Plusieurs commentateurs tentent de justifier l'adoption d'une Charte des valeurs en prenant appui sur les dimensions antireligieuses des aménagements laïques français. La laïcité française ne peut pourtant être réduite aux rares textes qui trouvent un écho médiatique au Québec alors même qu'ils n'ont aucun lien avec la réalité de la Province. Cette simplification est certes politiquement tentante, car très efficace à des fins électoralistes. Mais les contre-vérités qu'elle colporte dénaturent la réalité de l'application du principe de laïcité en France. Celle-ci ne se réduit ni à l'interdiction du port des signes religieux ostensibles dans les écoles publiques, ni à celle des symboles religieux par les fonctionnaires de l'État. L'application du principe de laïcité en France, c'est d'abord et surtout la garantie de la liberté de conscience.

En France, cela veut dire l'exonération fiscale des groupes religieux qui ont le statut d'association cultuelle, le financement public des écoles privées confessionnelles dites «sous contrat» avec l'État, la présence d'aumôniers dans les écoles, hôpitaux et prisons, la mise à disposition de plus en plus fréquente de lieux à l'usage du culte par les municipalités, etc. L'application du principe de laïcité c'est aussi, oubli majeur de la proposition du gouvernement, la garantie que la liberté de conscience et de religion vaut pour tous, indépendamment des croyances et de leurs expressions.

Une Charte contre la laïcité

En vidant la laïcité de ses finalités, le gouvernement québécois lui injecte la même rhétorique identitaire que celle des partis de droite et d'extrême droite en France. Depuis 10 ans, leurs leaders ont fait de la «laïcité» l'ultime ressort pour préserver ce qu'ils énoncent comme des «valeurs communes» constitutives d'une identité nationale dont personne ne sait vraiment ce qu'elle recouvre. Les dérapages ont été nombreux sous la présidence Sarkozy, certains se poursuivent sous Hollande. Comment le gouvernement du Québec peut-il adhérer à de telles représentations? Comment Mme Marois et M. Drainville peuvent-ils à ce point oublier qu'au Québec comme en France, les aménagements laïques prennent appui depuis toujours sur des libertés et des droits fondamentaux? Comment se fait-il que certains des droits inscrits dans la Charte québécoise des droits et libertés de 1974 soient absents du catalogue de valeurs que le gouvernement souhaite vendre à ses électeurs?

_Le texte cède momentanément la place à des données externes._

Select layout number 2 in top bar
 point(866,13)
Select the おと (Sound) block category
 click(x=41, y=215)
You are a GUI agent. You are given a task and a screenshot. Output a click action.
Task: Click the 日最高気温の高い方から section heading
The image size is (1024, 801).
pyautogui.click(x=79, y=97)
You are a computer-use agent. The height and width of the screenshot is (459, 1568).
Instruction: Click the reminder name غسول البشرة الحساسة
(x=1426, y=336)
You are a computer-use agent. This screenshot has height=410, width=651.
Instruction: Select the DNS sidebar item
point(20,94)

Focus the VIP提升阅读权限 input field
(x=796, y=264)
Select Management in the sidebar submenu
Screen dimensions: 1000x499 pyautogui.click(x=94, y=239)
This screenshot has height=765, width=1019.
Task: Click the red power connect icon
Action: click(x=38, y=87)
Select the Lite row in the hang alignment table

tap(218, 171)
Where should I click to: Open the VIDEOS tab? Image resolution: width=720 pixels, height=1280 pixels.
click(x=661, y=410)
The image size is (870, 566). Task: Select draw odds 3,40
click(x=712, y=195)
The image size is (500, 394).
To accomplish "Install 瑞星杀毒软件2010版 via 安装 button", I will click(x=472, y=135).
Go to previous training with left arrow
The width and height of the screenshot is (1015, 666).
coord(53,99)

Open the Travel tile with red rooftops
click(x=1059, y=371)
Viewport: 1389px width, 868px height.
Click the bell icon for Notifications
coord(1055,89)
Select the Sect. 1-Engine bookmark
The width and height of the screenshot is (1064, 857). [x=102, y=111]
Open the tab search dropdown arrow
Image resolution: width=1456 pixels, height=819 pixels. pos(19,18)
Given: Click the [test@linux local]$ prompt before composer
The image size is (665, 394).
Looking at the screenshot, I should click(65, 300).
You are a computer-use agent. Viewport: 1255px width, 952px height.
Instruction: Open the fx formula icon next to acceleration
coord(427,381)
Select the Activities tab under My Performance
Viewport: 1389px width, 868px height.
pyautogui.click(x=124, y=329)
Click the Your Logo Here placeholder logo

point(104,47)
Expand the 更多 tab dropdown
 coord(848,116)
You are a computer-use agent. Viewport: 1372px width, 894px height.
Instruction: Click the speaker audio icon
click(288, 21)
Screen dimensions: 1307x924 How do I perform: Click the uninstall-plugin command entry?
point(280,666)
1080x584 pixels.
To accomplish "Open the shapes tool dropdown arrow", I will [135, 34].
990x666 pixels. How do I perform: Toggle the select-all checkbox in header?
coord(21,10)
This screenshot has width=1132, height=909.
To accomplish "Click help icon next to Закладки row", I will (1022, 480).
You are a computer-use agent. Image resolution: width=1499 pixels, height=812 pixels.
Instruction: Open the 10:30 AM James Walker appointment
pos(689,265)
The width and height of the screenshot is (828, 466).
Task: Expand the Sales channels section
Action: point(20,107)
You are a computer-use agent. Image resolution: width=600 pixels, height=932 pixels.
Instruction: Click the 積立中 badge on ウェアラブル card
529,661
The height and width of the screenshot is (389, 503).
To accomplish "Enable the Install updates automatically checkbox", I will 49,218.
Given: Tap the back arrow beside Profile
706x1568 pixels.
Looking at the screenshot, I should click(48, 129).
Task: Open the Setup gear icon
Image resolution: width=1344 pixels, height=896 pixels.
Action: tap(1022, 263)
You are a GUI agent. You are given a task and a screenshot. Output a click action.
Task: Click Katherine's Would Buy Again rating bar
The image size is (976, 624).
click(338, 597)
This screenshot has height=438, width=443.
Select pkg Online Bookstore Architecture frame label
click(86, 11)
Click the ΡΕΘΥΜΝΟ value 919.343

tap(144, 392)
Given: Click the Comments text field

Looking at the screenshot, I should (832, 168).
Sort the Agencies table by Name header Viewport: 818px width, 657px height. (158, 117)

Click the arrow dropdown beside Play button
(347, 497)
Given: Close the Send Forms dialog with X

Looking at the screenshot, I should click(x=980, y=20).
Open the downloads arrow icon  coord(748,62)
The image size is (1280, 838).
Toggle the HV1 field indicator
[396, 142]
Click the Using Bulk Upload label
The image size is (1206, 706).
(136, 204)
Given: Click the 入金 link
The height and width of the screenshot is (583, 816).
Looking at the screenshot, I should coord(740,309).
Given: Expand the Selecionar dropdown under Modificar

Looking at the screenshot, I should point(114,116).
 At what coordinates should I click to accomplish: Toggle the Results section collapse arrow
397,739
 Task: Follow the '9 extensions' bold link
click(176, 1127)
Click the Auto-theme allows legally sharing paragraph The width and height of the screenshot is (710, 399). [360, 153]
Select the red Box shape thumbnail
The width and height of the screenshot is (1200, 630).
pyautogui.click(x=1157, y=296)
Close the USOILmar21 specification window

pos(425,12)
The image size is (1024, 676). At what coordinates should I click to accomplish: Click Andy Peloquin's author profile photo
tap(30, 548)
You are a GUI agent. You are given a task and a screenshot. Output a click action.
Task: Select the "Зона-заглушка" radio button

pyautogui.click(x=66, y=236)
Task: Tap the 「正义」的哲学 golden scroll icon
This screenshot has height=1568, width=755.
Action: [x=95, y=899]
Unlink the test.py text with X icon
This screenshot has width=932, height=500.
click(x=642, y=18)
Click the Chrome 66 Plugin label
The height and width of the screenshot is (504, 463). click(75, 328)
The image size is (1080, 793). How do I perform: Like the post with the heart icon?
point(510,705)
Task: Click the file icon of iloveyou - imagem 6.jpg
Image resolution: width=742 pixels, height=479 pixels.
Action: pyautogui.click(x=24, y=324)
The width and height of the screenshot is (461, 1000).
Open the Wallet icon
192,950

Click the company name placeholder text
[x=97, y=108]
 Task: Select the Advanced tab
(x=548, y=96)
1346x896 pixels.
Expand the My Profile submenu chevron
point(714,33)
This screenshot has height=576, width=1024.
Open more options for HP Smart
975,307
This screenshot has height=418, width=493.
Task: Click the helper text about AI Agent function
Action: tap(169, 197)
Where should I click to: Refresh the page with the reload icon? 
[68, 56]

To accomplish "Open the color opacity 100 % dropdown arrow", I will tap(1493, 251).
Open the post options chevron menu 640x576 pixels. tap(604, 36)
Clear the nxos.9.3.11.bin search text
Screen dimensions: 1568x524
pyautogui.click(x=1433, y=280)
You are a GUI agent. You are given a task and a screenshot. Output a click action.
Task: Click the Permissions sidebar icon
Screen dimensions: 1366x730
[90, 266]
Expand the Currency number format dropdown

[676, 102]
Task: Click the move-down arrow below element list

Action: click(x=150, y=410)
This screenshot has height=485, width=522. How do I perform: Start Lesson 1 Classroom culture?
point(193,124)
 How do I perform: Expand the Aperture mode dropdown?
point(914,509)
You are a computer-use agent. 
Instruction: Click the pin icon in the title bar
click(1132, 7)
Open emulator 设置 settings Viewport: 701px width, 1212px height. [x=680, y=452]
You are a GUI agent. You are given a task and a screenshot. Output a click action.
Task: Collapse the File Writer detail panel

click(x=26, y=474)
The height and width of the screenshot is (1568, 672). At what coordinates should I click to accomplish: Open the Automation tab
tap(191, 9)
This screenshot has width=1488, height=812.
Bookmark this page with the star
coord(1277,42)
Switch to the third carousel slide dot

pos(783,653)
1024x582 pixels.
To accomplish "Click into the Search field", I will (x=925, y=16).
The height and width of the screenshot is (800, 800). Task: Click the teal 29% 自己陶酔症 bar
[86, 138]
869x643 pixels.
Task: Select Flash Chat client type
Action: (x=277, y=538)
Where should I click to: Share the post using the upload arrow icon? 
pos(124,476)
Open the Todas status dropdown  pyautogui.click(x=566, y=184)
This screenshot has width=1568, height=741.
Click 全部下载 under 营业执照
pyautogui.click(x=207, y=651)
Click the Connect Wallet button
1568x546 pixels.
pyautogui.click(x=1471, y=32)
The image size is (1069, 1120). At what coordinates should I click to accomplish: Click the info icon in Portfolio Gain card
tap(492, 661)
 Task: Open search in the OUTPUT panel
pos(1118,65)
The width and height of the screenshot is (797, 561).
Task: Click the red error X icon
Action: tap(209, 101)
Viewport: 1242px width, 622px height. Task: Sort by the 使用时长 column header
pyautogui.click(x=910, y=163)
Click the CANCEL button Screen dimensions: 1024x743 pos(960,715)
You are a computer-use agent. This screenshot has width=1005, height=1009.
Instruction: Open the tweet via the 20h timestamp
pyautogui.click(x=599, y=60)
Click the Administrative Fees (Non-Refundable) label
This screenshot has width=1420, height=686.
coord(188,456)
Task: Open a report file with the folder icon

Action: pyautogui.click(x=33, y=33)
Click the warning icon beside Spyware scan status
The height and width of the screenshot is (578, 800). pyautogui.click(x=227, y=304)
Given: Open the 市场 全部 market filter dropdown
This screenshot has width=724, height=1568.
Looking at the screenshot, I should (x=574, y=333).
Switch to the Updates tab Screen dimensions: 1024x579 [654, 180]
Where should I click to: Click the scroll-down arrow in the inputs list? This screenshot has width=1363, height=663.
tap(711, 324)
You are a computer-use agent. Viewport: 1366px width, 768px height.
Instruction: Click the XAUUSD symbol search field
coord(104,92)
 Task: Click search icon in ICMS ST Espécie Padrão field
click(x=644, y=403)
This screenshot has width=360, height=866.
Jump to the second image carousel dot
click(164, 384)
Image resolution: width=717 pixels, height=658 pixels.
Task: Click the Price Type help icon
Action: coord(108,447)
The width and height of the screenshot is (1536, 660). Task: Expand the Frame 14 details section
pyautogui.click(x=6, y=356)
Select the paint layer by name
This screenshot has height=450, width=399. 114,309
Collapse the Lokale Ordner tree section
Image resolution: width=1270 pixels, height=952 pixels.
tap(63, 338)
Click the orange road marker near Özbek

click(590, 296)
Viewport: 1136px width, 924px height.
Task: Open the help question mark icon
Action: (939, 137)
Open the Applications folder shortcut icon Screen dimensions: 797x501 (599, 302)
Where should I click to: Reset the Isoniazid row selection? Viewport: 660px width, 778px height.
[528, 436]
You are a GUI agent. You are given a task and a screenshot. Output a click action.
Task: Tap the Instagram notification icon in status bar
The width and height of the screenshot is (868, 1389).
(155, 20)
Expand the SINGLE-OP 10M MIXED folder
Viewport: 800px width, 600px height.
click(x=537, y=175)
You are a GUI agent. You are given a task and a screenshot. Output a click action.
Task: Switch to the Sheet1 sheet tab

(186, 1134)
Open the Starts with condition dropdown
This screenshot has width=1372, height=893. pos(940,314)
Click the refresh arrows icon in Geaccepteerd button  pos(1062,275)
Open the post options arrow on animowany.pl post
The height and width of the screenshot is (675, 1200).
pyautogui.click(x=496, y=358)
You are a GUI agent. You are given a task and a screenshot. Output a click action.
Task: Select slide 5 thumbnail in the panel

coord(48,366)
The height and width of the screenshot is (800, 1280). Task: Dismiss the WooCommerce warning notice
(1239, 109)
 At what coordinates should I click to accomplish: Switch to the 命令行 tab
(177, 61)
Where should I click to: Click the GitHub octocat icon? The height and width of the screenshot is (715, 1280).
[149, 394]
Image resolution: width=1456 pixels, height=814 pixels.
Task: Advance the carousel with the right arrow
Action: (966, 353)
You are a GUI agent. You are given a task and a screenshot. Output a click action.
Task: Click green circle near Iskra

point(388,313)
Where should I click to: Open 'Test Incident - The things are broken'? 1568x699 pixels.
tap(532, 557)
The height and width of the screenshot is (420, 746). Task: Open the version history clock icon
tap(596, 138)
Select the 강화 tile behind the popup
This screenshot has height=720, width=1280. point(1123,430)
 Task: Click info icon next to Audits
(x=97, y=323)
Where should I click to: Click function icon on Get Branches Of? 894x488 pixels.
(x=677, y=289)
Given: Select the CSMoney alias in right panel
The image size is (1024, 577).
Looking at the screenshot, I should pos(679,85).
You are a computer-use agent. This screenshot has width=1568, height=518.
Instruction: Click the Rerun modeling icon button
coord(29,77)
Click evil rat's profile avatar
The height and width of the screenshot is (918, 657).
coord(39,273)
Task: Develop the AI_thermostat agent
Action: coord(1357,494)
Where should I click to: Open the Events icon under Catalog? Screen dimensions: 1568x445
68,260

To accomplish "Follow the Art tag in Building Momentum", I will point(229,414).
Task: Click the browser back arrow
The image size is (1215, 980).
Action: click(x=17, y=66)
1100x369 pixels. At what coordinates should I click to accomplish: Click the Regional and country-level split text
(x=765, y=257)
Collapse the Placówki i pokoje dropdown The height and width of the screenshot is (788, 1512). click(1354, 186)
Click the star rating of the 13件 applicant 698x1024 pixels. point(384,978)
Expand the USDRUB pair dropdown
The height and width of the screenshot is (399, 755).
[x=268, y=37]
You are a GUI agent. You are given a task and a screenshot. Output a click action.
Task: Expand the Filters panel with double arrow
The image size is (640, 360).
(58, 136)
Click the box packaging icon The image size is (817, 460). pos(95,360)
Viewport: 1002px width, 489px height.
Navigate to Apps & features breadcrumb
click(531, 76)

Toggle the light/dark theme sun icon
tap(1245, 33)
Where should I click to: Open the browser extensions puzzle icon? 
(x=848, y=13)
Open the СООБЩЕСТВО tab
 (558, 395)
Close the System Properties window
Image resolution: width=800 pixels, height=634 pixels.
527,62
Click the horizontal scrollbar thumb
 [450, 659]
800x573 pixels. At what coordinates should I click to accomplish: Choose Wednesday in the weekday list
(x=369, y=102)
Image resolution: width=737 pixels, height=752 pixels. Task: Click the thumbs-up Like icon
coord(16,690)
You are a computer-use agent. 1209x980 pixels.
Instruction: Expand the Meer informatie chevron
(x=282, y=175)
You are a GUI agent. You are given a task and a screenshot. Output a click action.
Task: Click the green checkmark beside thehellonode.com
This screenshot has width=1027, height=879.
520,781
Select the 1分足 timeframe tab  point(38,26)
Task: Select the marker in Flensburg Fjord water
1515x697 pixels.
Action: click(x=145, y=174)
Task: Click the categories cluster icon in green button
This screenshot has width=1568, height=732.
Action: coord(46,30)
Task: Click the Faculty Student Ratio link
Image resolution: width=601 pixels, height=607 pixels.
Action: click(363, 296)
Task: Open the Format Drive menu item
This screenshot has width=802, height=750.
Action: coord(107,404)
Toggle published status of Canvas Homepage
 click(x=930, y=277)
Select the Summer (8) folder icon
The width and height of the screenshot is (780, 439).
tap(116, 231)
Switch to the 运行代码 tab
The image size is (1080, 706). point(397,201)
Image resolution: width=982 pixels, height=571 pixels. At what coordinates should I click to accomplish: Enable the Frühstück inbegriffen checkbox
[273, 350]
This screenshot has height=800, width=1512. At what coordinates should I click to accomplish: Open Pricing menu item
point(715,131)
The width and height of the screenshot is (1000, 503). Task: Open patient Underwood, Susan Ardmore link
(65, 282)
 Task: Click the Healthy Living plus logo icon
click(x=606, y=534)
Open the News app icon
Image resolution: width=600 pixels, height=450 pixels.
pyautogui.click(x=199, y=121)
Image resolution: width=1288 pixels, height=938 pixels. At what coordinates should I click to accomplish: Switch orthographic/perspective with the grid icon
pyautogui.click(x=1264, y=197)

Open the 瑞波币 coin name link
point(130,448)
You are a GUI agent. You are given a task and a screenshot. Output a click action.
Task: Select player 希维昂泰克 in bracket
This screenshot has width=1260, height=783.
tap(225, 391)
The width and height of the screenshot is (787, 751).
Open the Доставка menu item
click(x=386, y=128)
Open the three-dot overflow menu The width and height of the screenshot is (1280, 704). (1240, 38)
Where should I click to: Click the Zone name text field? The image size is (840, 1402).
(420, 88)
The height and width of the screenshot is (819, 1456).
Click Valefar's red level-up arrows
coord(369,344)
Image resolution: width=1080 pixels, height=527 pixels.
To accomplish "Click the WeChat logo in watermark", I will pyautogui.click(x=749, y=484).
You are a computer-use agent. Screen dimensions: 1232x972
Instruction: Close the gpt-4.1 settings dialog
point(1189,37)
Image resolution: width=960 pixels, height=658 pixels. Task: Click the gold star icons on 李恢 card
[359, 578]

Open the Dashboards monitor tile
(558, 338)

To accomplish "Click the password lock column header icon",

Le Québec connaît déjà des aménagements qui découlent de son histoire, de l'évolution du droit et des transformations des institutions publiques au grès des mutations de la société. Un bel héritage qui force l'admiration à l'étranger. Il est vrai que la laïcisation de l'État n'est pas toujours aisément identifiable, car elle prend corps dans l'interprétation de normes juridiques parfois obscures et dont l'interprétation pratique doit certainement être mieux explicitée auprès des citoyens. Ces normes juridiques sont des droits fondamentaux, des valeurs que le Québec défend officiellement depuis l'adoption de la Charte de 1974, soit près de 40 ans!

Oui, l'expérience du pluralisme culturel suscite des heurts, des incompréhensions. Elle impose avant tout de se fixer comme objectif premier la délibération plutôt que l'instrumentalisation des peurs identitaires. Si, à la différence de la France, le Québec s'engageait sur cette voie délibérative, il y confirmerait ce que sont, historiquement, ses valeurs.